Шрифт:
Интервал:
Закладка:
С деньгами Пузырева надо было что-то делать. А что важнее, чем отдел «К»? Для патриота и настоящего олигарха Эдуарда Поспелова? Первым шагом был звонок в Нью-Йорк, к Тарантино. Его фильмов Эдик не видел, но имя доставало, то отсюда, то оттуда, значит, хороший кинорежиссер. Людочка дозванивалась два дня, прежде чем секретарша этого придурка сама наверняка, уж полная дура, сообразила, что речь идет о деньгах для босса, и соизволила соединить. Первым делом Эдик сказал этому Тарантине, что он русский миллионер и хотел бы снять фильм о российской истории на сумму около ста миллионов долларов. Услышав сумму, Тарантин перестал нарочито зевать, и принялся торговаться. Его доводы оказались разумными. Нанять огромную монгольскую конницу и постройку Руси на экране, положим, возможно, хотя монголы будут выглядеть явно голодными. Но что самому Тарантине перепадет в карман? Не меньше полтинника, но лучше стольник. Эдика возмутила такая жадность, он посулил Тарантине, что за эти деньги российские режиссеры снимут вообще бесконечный сериал, а не два часа экранного времени, как предписывается американцу, но Тарантин только хмыкал. Он знал цену российских режиссеров. Сошлись на семидесяти миллионах, но корректировку сценария Тарантино спихнул на Эдика. Пока сценарий слишком неконкретный, общий. Замысел ясен, и идею преобразования белого безмолвия в Россию он покажет, не упустит, но для него поконкретней надо, в героях и сценах. Хоть несколько узловых, центральных сцен. И еще условие — на роль Христа актера он подберет сам. У них, на Западе, с религией приходится считаться, Эдик наверняка напортачит.
Эдик нанял довольно известного сценариста из Мосфильма, и работа по сценарию и подготовке к съемкам потихоньку, но двинулась. Раз в неделю сценарист посылал части сценария Эдику и Тарантине, по Интернету, и оба вносили свои коррективы.

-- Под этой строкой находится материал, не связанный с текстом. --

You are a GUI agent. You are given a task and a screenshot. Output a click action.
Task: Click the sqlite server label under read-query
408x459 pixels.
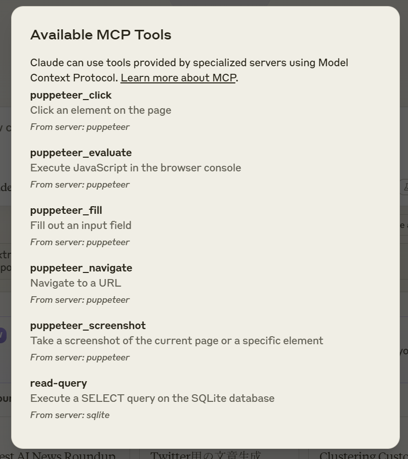point(70,415)
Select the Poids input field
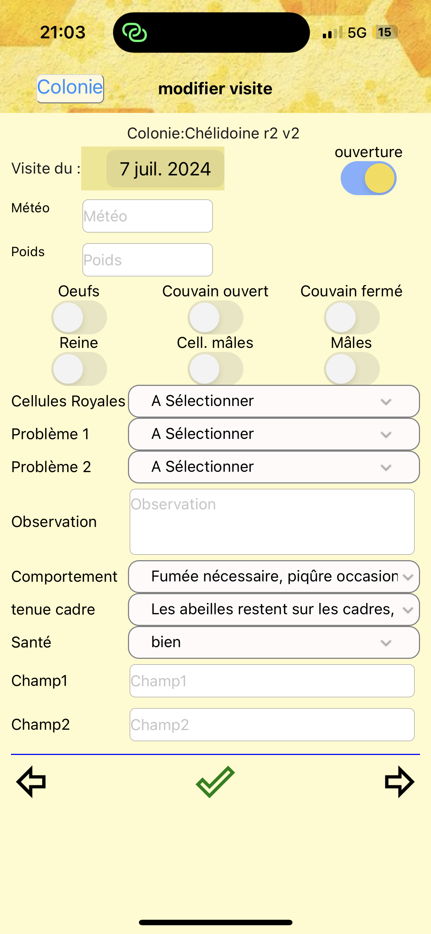 pos(148,260)
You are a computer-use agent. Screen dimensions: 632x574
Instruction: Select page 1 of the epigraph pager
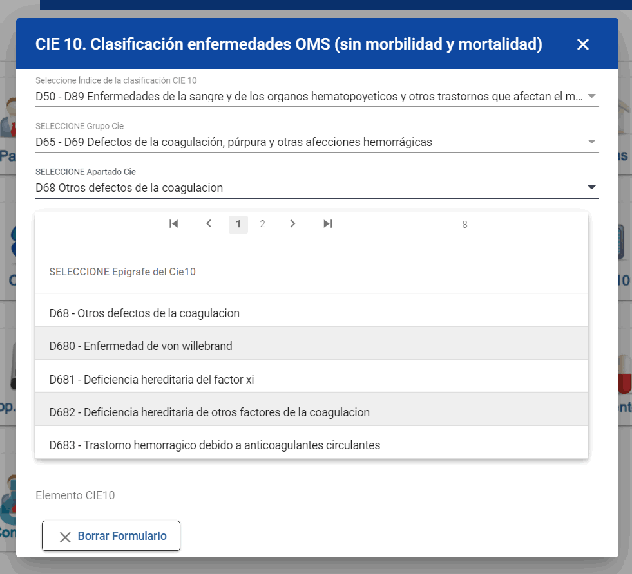(x=238, y=223)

Однако этого было явно не достаточно. Гипотезу Ростовцева следовало наполнить не киношным, а реальным содержанием, и Эдик накатал обстоятельную докладную записку на имя директора ФСБ. В принципе, это его работа, в конце концов. Но директор так не считал. Он даже отказался принять Эдика, ограничившись лишь двумя телефонными разговорами. В первом он заверил, что отдела «К» нет, и создавать его никто не собирается, какие бы веские доводы не выдвигал Эдуард Максимович. Историю России и в советские времена достаточно исказили, хватит, предоставьте историю самим историкам, оставьте ФСБ в покое…хотя…идеи Ростовцева, добавил директор словно бы нехотя…весьма привлекательны. И тут же поспешно добавил — только для него, как простого россиянина, а не как директора ФСБ.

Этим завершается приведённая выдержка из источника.